Worker: 工作处理者，真正处理业务逻辑的地方，负责接收并处理任务，同时它需要告诉“调度员”是否做好了接收更多任务的准备。

WorkerPool: 我们把它比喻为“工人队列”，具体对应GO里的buffered channel of channels。

work: 工作请求

WorkQueue：工作请求队列。chan可以是有缓冲的，进而实现任务队列workqueue。

步骤一： 定义工作任务请求（WorkRequest）数据结构。通过dispatcher把任务请求分发给worker。定义work channel的统一接收类型的数据结构。（WorkRequest结构体）。

package main
import "time"
type WorkRequest struct {
  Name  string
  Delay time.Duration
}

步骤二： Collector（工作收集者）接收客户的任务请求，将请求封装成worker能够理解的 WorkRequest，然后将其添加到全局任务队列的尾部。 Collector需要辨别哪些客户请求才是合理的。具体而言collector需要校验请求类型，必要数据字段，数据边界等等。collector定义了工作队列workqueue，采用http的形式用于从多个客户处收集任务请求并缓存到workqueue。

package main

import (
  "fmt"
  "net/http"
  "time"
)

// A buffered channel that we can send work requests on.
var WorkQueue = make(chan WorkRequest, 100)

func Collector(w http.ResponseWriter, r *http.Request) {
  // Make sure we can only be called with an HTTP POST request.
----
** 给定任务 1 **
原文节选提到，可以用chan来实现任务队列workqueue。请依据原文说明这样做可行的原因。
** 给定任务 2 **
判断下列说法是否符合原文节选。每项回答“是”或“否”，并原样引用原文中起决定作用的词句。
(a) WorkerPool在Go里对应的是buffered channel of channels。
(b) Collector把封装好的WorkRequest添加到全局任务队列的头部。
(c) Collector采用http的形式从多个客户处收集任务请求。
** 给定任务 3 **
根据原文节选，回答下列问题：
(a) Worker除了接收并处理任务，还需要告诉“调度员”什么？
(b) 代码中WorkQueue这个channel的缓冲容量是多少？
(c) Collector具体需要校验客户请求的哪些方面？
作答时只以原文节选为依据。

** 存储数据 **
----
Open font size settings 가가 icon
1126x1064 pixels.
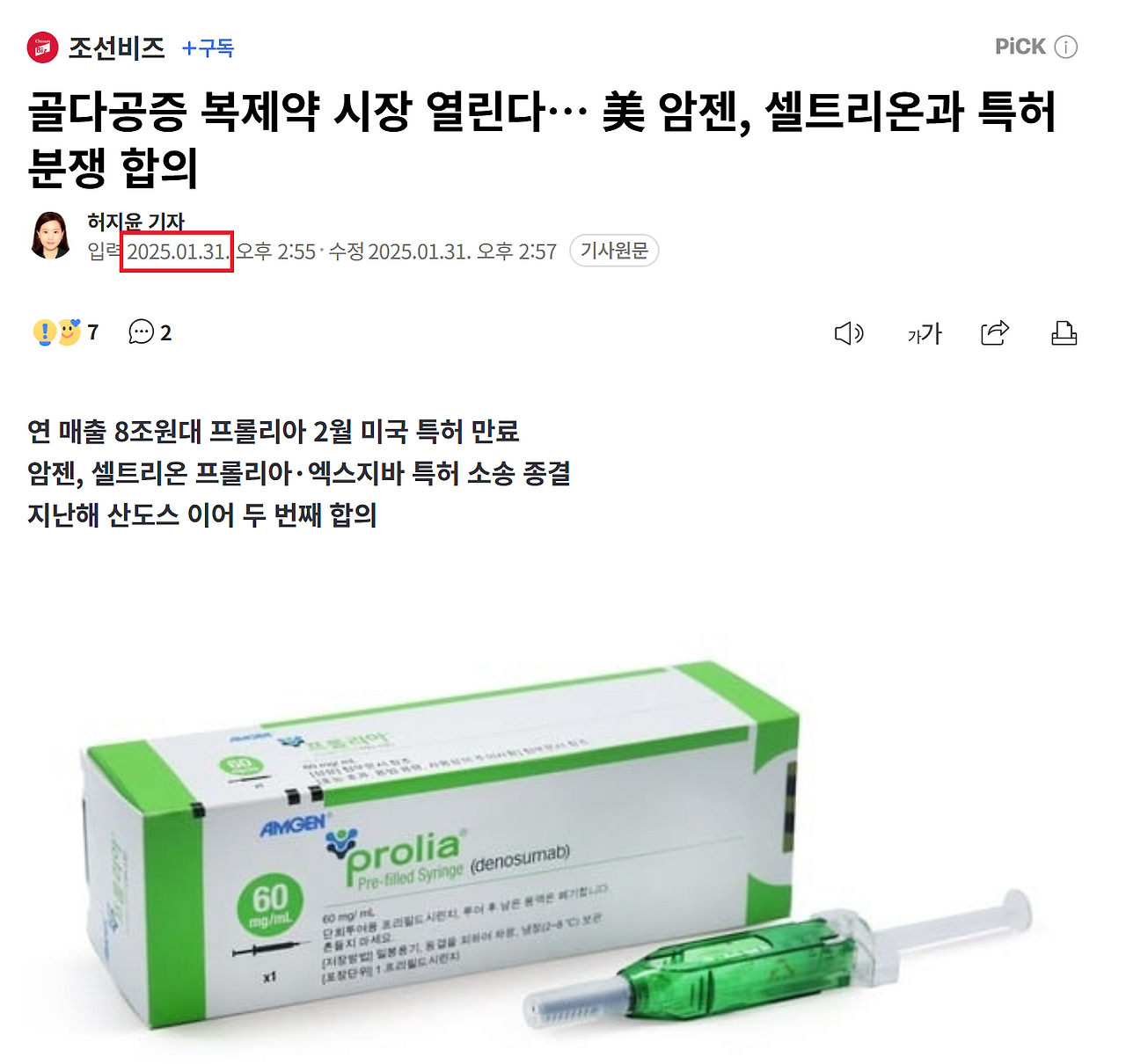(925, 333)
----
** 参考解答 1 **
chan可以是有缓冲的，所以能用它实现任务队列workqueue。代码中的WorkQueue就是一个有缓冲的channel，用make(chan WorkRequest, 100)创建，工作请求可以发送到这个channel里。

** 参考解答 2 **
(a) 是。“具体对应GO里的buffered channel of channels”
(b) 否。“然后将其添加到全局任务队列的尾部”
(c) 是。“采用http的形式用于从多个客户处收集任务请求并缓存到workqueue”

** 参考解答 3 **
(a) 告诉“调度员”自己是否做好了接收更多任务的准备。
(b) 100。
(c) 请求类型、必要数据字段、数据边界等等。